If I hadn’t offered to watch the shop for Ronnie, she would’ve been the one to meet this green-eyed stranger. When he finally made his way through the maze of the shop he approached the counter, keeping a few feet back. The collar of his jacket was turned up around his jaw and the length of his hair swept forward, leaving very little face for me to see.
“Help you?” I asked.
“Um, yeah,” he said, jamming his hand into his pocket and pulling out a slip of paper. Passing me the damp note he said, “I need these things.” I pursed my lips as I read over the list, noting the very specific list of ingredients.
“You’re haunted?” I asked, the blunt question bringing his head up and he blinked at me.
“These items, you’re gonna do a spirit banishing, right?” I pressed, turning from him to get the white mistletoe berries that Ronnie kept behind the counter because they were so expensive and difficult to get.
He shifted his weight from foot to foot, his hands in his jacket pockets as he tried to look around the store casually.
“Look,” I said as I measured out the berries, “you gotta tell me or I can’t sell you anything.”
“Why?” he demanded, looking at me again. This time I saw the spark in his eyes but his power of persuasion wouldn’t work on a witch so I didn’t look away.
“It’s the law, Green-eyes.” He blinked at me again, the corner of his mouth twitching in an almost smile. Finally he nodded and I went to gather the other items he would need.
“Have you ever performed a banishing before?” I asked, crouched behind a shelf, looking for the alcohol infused carnation petals.
“No,” he replied, his voice muffled by distance and shelves.
“They aren’t easy,” I said as I came around, the petals in one hand and the bundle of black candles in the other. “Ghosts are stubborn, especially if they don’t know they’re ghosts. You be sure to mean it when you do the spell. Most people can’t perform spells like these unless they’re witches or psychics, you know?” He didn’t respond, just kept staring at me, making me feel twitchy. I was just glad he blinked occasionally.
“Um,” the paper bag rattled as I tried to still my hand, placing his items inside. “Do you have red storax oil?” He glanced up at me, pausing in his motion to take out his wallet.
“Do I have what now?” he furrowed his brow at me and I found myself staring at the dimples it caused on his forehead.
“Red storax oil,” I repeated. “I’m pretty sure I know what spell you’re using, after the ritual you’re supposed to keep some of the berries in that oil.”
“Oh,” he said slowly, moving his eyes to the cash register. I quickly punched in his total, the machine letting out a loud chime as the total came up. He tossed a few bills on the counter and snatched the bag. Before I could give him his change he was turning away, making his way towards the door.
“Dude,” I called after him, catching his attention and making him glance over his shoulder. “Your change?” He came back, moving faster than my eyes could track and his fingers were suddenly brushing the back of my hand as he took the cash I was holding. I jumped back when I finally realized he was there, dropping a few of the coins on the glass countertop. The coins spun where they fell until they came twirling to a stop.

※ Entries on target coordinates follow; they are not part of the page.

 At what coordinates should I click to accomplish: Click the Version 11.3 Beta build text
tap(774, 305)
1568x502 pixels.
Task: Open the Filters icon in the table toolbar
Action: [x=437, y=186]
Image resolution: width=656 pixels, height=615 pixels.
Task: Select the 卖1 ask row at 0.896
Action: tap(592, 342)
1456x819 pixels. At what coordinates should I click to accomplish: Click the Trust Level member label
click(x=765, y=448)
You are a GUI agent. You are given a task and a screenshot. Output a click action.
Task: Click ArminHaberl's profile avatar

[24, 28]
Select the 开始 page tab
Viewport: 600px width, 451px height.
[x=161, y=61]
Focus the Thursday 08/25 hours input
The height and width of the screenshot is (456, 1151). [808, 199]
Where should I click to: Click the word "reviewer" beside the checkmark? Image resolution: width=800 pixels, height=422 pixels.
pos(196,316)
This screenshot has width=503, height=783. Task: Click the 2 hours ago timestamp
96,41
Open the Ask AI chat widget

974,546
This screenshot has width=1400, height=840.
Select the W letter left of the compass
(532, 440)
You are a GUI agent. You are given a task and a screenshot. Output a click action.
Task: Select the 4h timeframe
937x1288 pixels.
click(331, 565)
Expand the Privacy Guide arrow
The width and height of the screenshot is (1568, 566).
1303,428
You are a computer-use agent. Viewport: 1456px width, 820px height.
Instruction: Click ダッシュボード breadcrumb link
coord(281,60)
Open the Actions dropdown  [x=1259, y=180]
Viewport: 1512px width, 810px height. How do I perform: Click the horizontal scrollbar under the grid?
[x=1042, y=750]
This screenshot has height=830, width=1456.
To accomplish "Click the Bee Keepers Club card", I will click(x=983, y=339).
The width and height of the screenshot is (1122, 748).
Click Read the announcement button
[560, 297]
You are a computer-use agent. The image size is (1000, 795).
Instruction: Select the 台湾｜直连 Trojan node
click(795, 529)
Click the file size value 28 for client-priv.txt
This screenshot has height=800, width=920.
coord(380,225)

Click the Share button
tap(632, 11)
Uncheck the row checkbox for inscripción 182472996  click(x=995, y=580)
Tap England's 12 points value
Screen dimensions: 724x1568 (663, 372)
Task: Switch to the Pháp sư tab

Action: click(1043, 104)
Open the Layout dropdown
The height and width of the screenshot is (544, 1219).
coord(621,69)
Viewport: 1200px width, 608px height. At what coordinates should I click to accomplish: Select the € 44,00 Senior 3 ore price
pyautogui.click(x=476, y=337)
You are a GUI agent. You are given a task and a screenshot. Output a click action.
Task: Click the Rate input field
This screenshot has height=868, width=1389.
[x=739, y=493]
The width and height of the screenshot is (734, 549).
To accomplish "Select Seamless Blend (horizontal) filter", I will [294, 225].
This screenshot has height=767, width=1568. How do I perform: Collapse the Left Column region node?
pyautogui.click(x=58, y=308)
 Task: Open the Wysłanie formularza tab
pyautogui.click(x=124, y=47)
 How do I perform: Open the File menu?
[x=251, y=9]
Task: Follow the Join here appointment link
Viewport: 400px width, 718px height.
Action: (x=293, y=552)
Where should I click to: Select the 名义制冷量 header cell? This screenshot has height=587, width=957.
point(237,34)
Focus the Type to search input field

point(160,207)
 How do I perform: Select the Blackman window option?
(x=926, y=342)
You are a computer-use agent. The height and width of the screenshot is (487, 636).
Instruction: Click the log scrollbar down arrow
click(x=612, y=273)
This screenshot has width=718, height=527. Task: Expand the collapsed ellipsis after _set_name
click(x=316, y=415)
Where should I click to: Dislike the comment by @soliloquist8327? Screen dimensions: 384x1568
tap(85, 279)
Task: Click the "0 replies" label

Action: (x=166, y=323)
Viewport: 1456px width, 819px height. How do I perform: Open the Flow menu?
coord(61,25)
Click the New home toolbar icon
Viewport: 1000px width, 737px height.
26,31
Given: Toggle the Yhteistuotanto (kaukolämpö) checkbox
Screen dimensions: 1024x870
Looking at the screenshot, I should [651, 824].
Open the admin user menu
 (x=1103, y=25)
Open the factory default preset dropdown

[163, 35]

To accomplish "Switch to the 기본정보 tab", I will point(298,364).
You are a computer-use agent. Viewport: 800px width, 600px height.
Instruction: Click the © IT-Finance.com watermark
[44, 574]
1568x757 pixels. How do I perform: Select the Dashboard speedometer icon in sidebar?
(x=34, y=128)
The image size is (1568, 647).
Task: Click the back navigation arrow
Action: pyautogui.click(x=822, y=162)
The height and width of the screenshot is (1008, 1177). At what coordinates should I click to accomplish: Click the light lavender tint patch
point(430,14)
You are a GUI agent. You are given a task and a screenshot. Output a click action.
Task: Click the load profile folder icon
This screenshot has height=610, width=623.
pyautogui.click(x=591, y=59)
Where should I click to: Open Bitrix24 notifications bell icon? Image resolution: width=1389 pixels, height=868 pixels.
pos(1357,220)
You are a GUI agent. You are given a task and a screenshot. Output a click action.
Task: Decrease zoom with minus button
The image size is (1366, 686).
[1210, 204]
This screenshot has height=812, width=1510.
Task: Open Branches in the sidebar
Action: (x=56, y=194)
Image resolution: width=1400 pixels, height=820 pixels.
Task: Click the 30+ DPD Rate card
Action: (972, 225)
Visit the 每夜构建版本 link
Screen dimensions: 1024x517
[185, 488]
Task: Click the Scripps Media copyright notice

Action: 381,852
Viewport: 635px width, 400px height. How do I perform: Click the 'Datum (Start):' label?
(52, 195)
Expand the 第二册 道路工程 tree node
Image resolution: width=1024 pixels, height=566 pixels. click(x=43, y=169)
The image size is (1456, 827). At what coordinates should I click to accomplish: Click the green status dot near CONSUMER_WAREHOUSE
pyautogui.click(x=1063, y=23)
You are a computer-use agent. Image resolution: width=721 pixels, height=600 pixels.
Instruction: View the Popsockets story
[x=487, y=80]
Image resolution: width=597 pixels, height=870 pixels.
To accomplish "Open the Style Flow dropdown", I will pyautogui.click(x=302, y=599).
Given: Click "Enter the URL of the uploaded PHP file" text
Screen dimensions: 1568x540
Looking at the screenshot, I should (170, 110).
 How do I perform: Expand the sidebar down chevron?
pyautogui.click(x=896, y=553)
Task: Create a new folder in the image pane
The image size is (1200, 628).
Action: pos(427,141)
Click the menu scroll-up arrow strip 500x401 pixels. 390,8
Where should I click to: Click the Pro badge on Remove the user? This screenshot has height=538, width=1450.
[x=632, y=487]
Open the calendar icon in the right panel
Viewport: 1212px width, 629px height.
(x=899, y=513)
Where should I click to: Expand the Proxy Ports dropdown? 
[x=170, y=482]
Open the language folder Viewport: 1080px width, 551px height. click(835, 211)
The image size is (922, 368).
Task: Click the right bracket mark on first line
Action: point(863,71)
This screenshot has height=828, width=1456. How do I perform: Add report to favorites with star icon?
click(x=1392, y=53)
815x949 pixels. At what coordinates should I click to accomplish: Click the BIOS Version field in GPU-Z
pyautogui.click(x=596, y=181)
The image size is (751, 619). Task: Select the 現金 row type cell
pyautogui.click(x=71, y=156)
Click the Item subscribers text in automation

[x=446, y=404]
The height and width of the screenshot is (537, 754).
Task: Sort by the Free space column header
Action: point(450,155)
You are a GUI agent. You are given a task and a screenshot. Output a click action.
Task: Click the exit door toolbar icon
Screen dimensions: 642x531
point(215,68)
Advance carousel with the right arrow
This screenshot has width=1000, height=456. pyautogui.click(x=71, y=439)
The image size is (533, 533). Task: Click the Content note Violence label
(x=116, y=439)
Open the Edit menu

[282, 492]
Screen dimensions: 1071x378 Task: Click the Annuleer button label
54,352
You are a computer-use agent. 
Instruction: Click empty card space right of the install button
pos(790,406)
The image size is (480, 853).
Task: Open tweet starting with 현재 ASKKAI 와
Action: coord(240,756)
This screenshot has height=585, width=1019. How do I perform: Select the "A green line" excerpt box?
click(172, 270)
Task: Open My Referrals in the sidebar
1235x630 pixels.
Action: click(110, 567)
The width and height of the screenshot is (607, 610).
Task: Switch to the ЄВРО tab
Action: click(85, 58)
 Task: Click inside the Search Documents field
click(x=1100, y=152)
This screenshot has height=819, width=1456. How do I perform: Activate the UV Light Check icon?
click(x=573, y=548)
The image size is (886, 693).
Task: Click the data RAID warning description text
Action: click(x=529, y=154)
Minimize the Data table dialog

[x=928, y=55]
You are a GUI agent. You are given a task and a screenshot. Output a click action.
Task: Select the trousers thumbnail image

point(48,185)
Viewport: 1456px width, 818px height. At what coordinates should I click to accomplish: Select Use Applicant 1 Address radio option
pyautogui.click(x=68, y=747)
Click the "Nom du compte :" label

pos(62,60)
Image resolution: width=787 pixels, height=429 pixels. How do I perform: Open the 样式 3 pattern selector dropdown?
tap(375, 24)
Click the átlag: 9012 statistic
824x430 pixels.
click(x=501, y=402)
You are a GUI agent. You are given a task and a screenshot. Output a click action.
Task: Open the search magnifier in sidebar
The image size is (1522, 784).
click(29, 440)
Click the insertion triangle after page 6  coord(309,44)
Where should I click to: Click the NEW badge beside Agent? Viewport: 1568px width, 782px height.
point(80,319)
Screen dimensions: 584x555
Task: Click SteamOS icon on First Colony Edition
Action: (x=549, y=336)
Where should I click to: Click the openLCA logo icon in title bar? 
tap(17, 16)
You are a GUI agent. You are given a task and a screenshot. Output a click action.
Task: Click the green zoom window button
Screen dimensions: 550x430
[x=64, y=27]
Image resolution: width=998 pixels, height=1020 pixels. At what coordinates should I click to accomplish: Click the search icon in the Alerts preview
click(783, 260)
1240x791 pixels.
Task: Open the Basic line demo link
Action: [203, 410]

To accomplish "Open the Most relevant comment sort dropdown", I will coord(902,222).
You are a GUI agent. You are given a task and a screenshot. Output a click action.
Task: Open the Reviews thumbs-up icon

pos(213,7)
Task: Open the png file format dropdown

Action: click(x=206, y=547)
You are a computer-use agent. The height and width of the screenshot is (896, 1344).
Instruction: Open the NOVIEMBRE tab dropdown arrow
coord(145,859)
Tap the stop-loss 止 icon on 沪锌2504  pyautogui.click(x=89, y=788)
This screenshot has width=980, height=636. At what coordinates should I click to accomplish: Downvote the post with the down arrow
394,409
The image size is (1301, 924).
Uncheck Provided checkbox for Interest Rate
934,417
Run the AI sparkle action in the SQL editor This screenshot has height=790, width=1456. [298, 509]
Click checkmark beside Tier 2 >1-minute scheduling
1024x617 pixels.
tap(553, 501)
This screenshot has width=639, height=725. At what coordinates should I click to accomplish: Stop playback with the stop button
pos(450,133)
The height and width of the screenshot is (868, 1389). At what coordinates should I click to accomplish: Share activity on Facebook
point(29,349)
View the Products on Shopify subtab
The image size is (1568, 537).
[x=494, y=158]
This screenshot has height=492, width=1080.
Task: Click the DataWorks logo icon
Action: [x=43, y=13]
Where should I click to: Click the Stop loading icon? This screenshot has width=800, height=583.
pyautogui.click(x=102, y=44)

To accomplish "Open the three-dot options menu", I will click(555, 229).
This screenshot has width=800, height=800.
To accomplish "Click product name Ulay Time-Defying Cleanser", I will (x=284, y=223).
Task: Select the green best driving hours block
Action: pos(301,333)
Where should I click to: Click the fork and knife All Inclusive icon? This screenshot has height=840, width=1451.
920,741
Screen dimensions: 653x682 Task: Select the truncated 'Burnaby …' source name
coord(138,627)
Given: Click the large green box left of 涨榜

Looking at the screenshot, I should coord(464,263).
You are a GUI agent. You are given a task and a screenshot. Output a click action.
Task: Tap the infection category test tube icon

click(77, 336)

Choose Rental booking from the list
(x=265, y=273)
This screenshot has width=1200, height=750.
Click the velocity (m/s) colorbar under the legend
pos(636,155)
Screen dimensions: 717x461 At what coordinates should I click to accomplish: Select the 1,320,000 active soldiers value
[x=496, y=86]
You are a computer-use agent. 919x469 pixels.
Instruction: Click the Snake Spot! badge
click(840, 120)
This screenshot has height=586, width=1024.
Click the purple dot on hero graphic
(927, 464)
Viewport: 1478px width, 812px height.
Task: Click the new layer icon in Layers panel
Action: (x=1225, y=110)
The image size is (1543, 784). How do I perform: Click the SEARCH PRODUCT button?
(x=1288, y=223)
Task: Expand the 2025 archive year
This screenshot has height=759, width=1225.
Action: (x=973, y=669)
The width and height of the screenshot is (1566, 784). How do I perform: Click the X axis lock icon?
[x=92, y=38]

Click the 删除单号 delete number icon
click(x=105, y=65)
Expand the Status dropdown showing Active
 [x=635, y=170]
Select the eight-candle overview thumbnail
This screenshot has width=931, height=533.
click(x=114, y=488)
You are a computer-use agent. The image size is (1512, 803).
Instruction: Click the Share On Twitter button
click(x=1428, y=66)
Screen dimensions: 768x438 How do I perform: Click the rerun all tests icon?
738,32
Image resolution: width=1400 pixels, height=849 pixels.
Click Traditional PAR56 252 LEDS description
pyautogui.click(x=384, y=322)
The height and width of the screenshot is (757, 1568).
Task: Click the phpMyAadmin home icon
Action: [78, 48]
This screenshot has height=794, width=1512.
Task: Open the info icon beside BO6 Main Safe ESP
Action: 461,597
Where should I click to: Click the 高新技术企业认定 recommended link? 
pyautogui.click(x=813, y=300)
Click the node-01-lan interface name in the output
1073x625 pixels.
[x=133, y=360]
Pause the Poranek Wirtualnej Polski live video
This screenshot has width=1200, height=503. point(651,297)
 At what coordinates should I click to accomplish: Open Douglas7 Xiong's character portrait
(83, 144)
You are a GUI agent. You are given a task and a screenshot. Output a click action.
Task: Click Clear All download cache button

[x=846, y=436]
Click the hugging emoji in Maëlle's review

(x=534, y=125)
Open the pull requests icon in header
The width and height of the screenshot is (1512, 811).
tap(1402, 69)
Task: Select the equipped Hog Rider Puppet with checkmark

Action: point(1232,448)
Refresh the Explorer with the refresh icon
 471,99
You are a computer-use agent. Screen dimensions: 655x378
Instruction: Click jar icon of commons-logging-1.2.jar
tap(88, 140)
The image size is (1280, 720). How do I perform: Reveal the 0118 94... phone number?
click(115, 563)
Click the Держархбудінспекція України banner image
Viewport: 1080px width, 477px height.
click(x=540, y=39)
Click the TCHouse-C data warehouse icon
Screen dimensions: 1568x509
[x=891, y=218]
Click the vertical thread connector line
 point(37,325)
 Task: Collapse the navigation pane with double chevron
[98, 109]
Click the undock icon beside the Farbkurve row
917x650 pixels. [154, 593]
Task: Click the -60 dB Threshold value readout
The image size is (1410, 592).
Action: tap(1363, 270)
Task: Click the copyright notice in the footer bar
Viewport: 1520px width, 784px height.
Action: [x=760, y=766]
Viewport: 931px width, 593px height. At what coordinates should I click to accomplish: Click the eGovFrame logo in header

I was holding my hand to my chest, staring wide-eyed at him.
“Red storax oil, you said?” he asked, his voice a little softer now than it had been before.
“Yeah,” I managed, my voice catching in my throat. “We, ah, we don’t have any right now. The apothecary down the block should have some though.” He glanced to his right as if he could see the apothecary shop through the very walls of Ronnie’s shop. He nodded his head towards me when he pulled his eyes from the wall.
“Thanks,” he said, softer still, I felt a pressure over the swell of my shoulder, grazing my skin along the muscle, as if his very voice carried the caress of warm fingers.
“Sure,” I said, feeling my face flush.
He turned on his heel again and left the shop, the bells jingling again. I swallowed my heart and braced myself on the cool glass countertop. You’d think I’d never met a vampire before.